The biggest complication with endometriosis, the Mayo Clinic said, is fertility problems. The clinic estimates that a third to a half of women with endometriosis have difficulties getting pregnant. Infertility can occur because the condition can create adhesions that trap the egg near the ovary, making it difficult for it to travel down the fallopian tube to be fertilized by sperm.

However, that doesn't mean all women with endometriosis can't get pregnant – it just might take them a little longer, the Mayo Clinic said. However, the longer you go without having had a child, the worse endometriosis gets.
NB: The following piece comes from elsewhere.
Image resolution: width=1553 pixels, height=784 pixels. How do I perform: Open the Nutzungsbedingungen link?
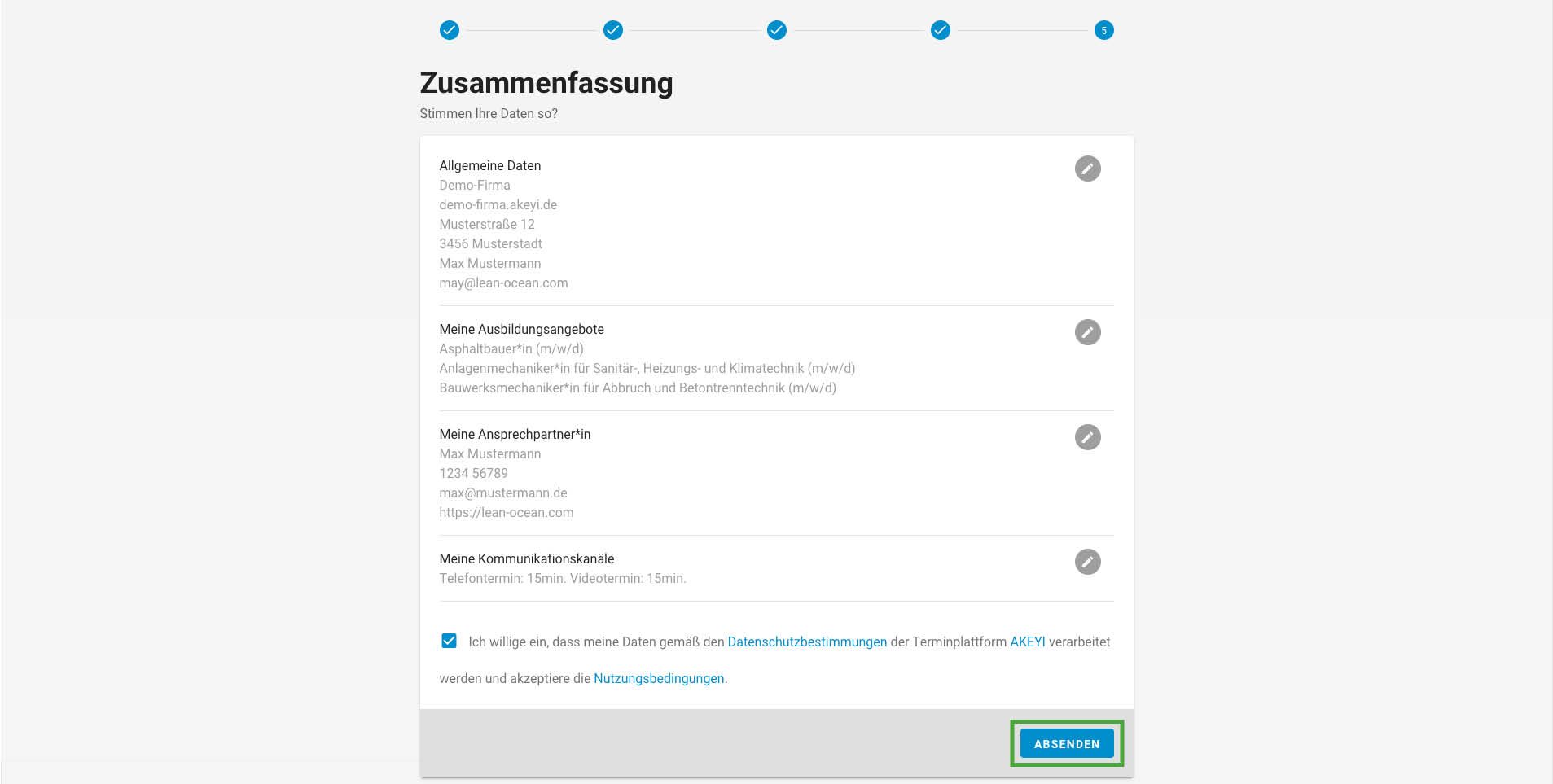(x=659, y=678)
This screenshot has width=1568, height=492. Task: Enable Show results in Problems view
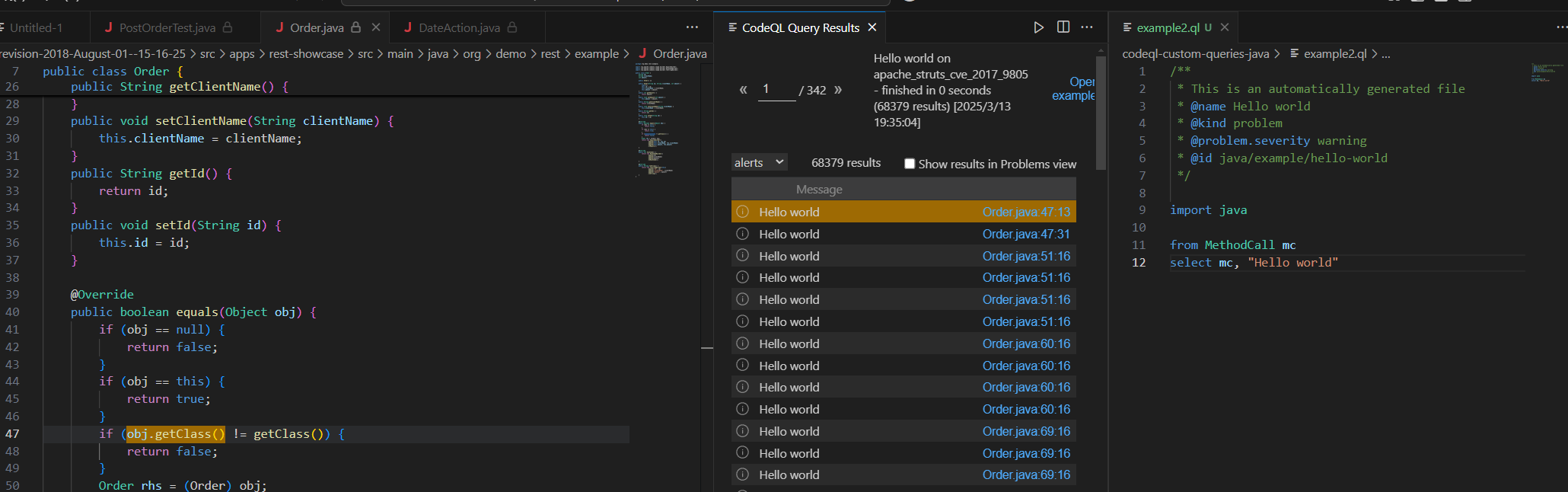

Thirty to 40 percent of women with endometriosis are infertile, according to the National Institute of Child Health and Human Development.

Treatments & Medications

Treatment for endometriosis is usually limited to pain medication (for the severe cramping), hormone therapy to slow growth of the endometrial tissue and surgery to remove the tissue, according to the National Institute of Child Health and Human Development.

Some common hormones prescribed include oral contraceptives, or birth control pills, a gonadotropin-releasing hormone, which essentially turn off the ovaries to lower estrogen levels, or the progestin hormone, which shrinks the endometrial tissue, according to the American College of Obstetricians and Gynecologists. However, some of these hormones come with side effects.

Laparoscopy and laparotomy are common forms of surgery used to treat endometriosis that require going in through the abdominal region to remove the endometrial tissue. However, if symptoms keep coming back after these surgical procedures, a hysterectomy, or total removal of the uterus, could be an option, according to the American College of Obstetricians and Gynecologists. Often, medications and surgery are used together to treat women with endometriosis.